Die Cacheserie «Lebensraum Geisslibach» ist in Zusammenhang mit meiner Projektarbeit während dem Abschlussjahr der 3. Klasse der VSGDH erstellt worden. Sie soll dem Besucher die Umgebung und die Vielfalt der Region Diessenhofen zeigen und erlebbar machen. Die Runde startet in der Nähe der Einmündung des Geisslibaches in den Rhein und folgt dem Bachlauf bis ins vordere Stammertal. Insgesamt können 17 Geocache auf dieser Route angelaufen werden (Gesamtgehzeit ohne Suche ca. 2 Stunden). Die Rückfahrt nach Diessenhofen ist ab der Bushaltestelle Unterstammheim Neubr. Ulmerhof möglich. Achtung: Bei einem Cache ist Spezialwerkzeug notwendig (Magnet an Schnur). Die Serie wurde von den Gemeinden Diessenhofen, Schlattingen-Basadingen sowie Stammheim bewilligt.
Zum Cache:
Es existieren etwa 1100 Unterarten von Gründen auf der Welt. In der Schweiz ist an sich nur eine Art heimisch – die Groppe.

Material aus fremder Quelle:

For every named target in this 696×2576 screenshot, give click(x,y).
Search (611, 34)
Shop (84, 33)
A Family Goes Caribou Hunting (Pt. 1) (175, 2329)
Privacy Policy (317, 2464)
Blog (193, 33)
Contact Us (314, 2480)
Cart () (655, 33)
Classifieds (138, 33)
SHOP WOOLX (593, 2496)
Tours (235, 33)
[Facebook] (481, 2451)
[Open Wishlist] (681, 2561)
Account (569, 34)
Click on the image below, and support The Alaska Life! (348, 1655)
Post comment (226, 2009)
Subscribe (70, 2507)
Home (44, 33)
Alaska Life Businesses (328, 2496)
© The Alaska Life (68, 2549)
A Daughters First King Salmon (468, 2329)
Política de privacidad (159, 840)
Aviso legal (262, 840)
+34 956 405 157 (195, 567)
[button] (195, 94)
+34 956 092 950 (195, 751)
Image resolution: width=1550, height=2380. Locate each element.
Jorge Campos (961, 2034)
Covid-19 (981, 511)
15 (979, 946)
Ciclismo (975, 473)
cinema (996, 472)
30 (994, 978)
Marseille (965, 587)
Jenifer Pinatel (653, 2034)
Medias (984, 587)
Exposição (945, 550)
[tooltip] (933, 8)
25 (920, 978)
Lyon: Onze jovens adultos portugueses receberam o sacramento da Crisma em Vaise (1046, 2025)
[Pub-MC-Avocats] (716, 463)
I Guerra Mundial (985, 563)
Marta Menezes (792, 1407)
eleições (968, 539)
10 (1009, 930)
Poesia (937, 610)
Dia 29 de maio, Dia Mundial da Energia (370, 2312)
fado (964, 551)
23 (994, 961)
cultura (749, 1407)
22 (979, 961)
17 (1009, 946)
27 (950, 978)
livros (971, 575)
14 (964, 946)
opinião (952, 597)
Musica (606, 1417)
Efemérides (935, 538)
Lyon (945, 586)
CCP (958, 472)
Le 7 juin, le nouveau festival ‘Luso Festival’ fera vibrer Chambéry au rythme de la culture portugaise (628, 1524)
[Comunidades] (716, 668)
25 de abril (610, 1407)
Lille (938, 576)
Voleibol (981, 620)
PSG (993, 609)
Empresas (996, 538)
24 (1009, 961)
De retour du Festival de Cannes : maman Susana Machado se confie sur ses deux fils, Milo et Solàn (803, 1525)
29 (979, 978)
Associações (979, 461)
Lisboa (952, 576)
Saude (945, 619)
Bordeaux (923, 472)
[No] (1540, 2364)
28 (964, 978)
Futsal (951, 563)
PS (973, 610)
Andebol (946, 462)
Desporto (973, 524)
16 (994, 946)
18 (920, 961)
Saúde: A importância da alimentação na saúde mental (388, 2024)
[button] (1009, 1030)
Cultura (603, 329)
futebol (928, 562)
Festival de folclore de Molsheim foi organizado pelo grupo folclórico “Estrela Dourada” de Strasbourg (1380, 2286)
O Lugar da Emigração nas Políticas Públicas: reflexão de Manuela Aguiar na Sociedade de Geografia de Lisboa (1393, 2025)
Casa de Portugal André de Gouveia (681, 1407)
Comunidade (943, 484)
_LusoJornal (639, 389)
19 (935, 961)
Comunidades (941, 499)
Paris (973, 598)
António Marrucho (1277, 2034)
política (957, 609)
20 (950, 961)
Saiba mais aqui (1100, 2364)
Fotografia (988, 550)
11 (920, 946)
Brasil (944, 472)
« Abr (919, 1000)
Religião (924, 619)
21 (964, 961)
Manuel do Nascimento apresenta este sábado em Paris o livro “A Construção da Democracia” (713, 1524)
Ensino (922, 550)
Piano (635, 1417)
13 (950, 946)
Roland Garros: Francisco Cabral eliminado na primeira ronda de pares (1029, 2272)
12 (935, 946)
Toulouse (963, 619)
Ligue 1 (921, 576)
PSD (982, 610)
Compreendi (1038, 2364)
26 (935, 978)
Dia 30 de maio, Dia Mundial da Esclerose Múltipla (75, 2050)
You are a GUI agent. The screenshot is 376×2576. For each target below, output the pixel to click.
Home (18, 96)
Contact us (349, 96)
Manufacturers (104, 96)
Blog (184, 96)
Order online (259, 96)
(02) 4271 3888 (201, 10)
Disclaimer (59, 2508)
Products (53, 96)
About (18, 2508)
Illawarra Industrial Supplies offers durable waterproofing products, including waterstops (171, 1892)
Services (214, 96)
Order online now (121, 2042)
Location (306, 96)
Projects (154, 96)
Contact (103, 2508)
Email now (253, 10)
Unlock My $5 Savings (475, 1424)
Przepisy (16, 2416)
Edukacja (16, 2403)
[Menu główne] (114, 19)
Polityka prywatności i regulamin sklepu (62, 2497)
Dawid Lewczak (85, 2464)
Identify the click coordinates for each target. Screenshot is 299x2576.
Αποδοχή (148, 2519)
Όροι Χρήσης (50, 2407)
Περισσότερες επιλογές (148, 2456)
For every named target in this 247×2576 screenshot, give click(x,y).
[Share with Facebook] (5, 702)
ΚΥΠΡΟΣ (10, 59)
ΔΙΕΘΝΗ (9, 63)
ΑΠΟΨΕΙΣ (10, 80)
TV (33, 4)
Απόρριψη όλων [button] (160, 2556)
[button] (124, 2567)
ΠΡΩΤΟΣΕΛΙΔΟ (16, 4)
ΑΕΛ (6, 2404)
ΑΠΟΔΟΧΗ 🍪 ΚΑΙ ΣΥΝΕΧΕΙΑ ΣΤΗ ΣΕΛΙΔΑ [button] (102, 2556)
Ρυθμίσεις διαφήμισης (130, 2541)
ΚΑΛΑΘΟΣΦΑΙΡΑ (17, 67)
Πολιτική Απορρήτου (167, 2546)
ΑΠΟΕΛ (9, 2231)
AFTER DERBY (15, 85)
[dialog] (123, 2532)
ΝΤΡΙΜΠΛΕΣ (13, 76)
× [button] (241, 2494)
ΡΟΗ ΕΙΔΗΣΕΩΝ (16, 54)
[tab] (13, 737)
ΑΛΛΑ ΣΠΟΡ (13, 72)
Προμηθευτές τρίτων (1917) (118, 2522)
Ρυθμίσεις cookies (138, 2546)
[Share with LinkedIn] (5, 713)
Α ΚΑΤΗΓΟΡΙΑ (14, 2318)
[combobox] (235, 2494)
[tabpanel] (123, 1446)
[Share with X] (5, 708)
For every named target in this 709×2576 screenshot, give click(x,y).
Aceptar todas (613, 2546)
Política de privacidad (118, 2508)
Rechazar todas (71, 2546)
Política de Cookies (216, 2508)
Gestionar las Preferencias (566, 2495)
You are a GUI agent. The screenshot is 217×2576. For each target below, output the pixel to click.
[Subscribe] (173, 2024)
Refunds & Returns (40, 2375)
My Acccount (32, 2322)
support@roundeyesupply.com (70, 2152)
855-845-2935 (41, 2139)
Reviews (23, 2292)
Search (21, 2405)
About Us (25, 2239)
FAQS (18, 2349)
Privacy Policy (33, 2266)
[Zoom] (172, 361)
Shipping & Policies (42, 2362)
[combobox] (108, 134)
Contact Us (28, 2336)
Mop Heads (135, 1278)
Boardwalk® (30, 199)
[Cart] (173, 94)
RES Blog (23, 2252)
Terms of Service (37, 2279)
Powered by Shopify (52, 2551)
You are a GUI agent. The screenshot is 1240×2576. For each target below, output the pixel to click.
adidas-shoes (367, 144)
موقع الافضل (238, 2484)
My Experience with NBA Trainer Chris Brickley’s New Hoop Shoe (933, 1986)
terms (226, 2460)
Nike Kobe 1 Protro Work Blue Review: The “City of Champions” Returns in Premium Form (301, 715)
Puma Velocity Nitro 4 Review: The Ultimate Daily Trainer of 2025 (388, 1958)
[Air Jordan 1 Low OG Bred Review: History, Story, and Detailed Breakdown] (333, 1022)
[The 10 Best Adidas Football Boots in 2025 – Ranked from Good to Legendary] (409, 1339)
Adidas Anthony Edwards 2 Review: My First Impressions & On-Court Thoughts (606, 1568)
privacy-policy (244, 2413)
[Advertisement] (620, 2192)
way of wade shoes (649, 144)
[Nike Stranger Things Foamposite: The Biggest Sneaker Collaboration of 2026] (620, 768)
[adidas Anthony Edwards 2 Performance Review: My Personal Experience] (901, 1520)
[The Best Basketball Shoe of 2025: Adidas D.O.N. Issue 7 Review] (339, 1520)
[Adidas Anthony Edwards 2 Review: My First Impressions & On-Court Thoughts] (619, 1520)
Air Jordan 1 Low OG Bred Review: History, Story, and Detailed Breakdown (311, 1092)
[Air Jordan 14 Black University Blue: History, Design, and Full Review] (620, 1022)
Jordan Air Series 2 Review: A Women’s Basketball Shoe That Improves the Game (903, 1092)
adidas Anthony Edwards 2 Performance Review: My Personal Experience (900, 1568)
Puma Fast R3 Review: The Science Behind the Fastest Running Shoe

Seit der Eröffnung des Rhein-Main-Donau-Kanals breiten sich jedoch verschiedene Grundelnarten, die ursprünglich im Schwarzen Meer heimisch waren, im Rhein aus. 2011 wurden erstmals invasive Grundeln (Kessler-Fluss- bzw. Nackthals- und Schwarzmundgrundeln sowie die Marmorierte Gründe) im Rhein bei Basel nachgewiesen. Die invasiven Grundeln wandern seither rheinaufwärts. Der Rheinfall bildet vorerst eine natürliche Barriere, die die Gründe aus eigener Kraft nicht überwinden können. Umso wichtiger ist es, dass die Gründe nicht durch die Fahrlässigkeit der Menschen in die oberliegen-den Gewässer verschleppt werden. Dies ist einerseits möglich, indem sie ihren Laich an Schiffsrümpfe kleben, sich andererseits mit ihrer Saugflosse an den Schiffsrumpf anheften oder mit dem Ballastwasser mitreisen. Die räuberischen Gründe ist ein Allesfresser (u.a. auch Laich anderer Fischarten) und besetzt die Lebensräume der einheimischen Groppen. Dadurch entwickeln sie sich streckenweise zur häufigsten Fischart – mit bisher unabsehbaren ökologischen Folgen. Aktuell sind am Hochrhein und im Geisslibach noch keine Sichtungen der invasiven Grundeln registriert worden. Dies ist sehr erfreulich und soll noch lange so bleiben.